INTRODUCTION This book begins with a challenge. Let''s say you have a five-year-old daughter growing up in Scotland in 2019. Where might you turn for examples of Scottish women to inspire her? In the modern era, you''d have it relatively easy. From politicians to actresses, artists to writers and sportswomen to singers, modern-day Scotland has produced any number of confident, successful women offering great examples to any little girl. Go back a little further, though, and you might begin to struggle. You certainly couldn''t point your daughter to traditional indicators of status such as public monuments - there are almost no statues of women in Scotland. Our capital Edinburgh groans under the weight of hundreds of statues of men and precisely three of women, one whom is Queen Victoria and another an anonymous figure symbolising victims of apartheid. Only the statue of Helen Crummy outside Craigmillar Library on the eastern outskirts of the city immortalises a named woman of Scotland, a heroine of community arts provision who transformed her local area through dedication and sheer hard work.
By contrast, Edinburgh boasts statues of several animals - the pampered pooches of Walter Scott, Robert Louis Stevenson and James Clerk Maxwell, Polish/Scottish war bear Wojtek, Greyfriars Bobby, a horse called Copenhagen and even a dog called Bum. This list makes it clear where women fall in the pecking order with sculptors and the commissioners of public art. In the relative invisibility of the women of our past, Scotland is not unusual. Until quite recently, a person reading Western history could have been forgiven for believing that women didn''t really exist at all. The world was largely run for men, by men, and history was written along these same principles. Occasional women do appear: when a queen consort produces an heir, or worse, fails in this task; very rarely when a king dies with no male heir and his daughter inherits; when a pretender''s wife or daughter is bartered as a hostage. These women are almost exclusively royal, or at least noble or aristocratic, and records tend to treat them briefly at best and unkindly at worst. As regards the ''ordinary'' women of any given country - i.

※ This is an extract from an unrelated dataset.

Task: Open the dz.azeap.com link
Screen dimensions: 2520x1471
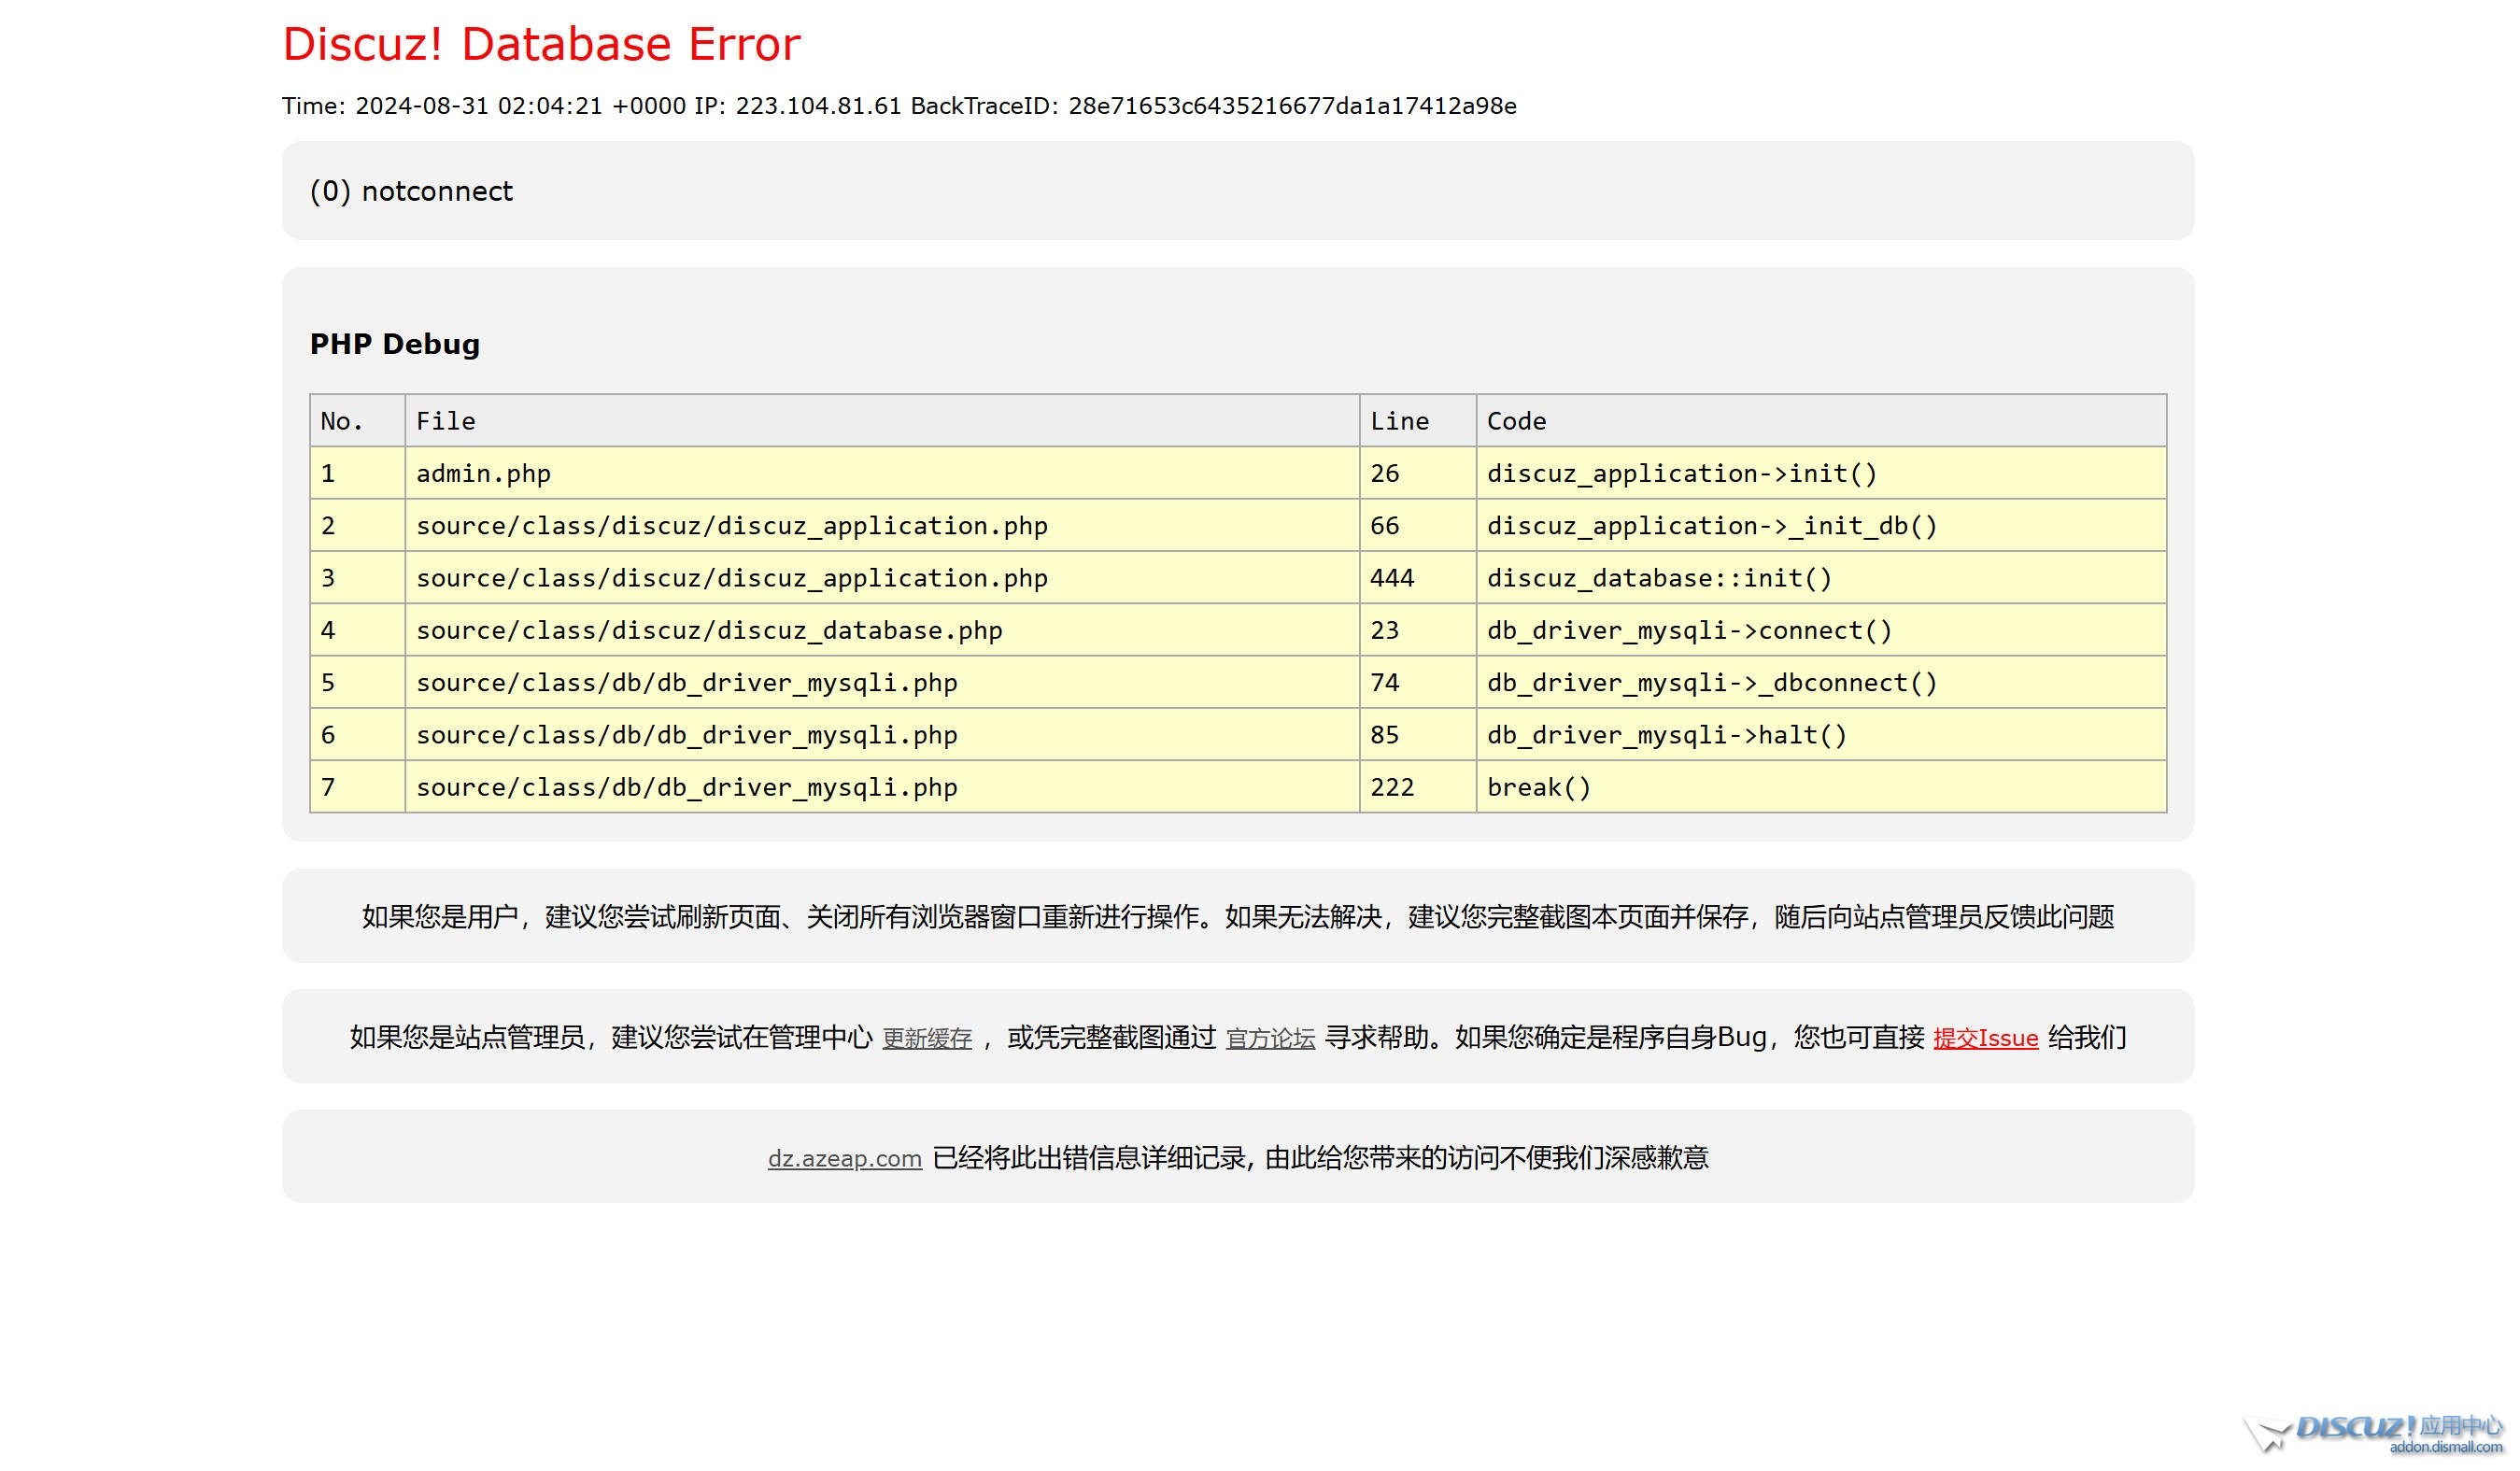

e. the vast majority - history is generally silent. In fairness, it is often silent too in regards to the lives of ''ordinary'' men. In Scotland''s case this challenge is compounded by our complex constitutional history and our rich linguistic heritage, which many of us are ill-equipped to navigate. If you did decide to brave Scotland''s archives - of which we boast many, having a proud and lengthy legal tradition - you might discover an arresting fact. In our court records, the words and deeds of ''ordinary'' Early Modern Scottish - and Scots-speaking - women are recorded unusually extensively. Sadly, these appear in the depositions and ''dittays'' of witch trials and these women are victims of a terrifying persecution which has left them fighting for their lives. Others appear as accusers and witnesses for the prosecution.
Thankfully, these accounts are far from a fair representation of the lived reality of our foremothers - surely we can do better. This book doesn''t aim to give a complete account of Scotland''s women - such a thing would be impossible - but rather begins with the idea of that five-year-old living in Scotland today. What sort of world would we wish for her, and which women''s stories could help inspire her towards it? And so here you will find a group of women selected for their wit, for their wisdom, and even for their wickedness, and some thoughts on the inspiration that a modern woman - whether young or old or in between - might take from their experience. Because the truth is, of course, that women have always made up roughly half of the people of the world, and women''s experiences have always mattered, to women if not to men. Many of these stories cannot be found in traditional histories, but they are there in oral tradition, in exaggerated caricatures, monstrous exaggerations and idealised hagiographies hiding in the margins of history proper. This book does its fair share of reading between the lines, in English and in Gaelic and in Scots, in the margins and in the gaps. Hopefully you will forgive any errors in the reading that you find, and enjoy your time in the company of these Scottish sisters.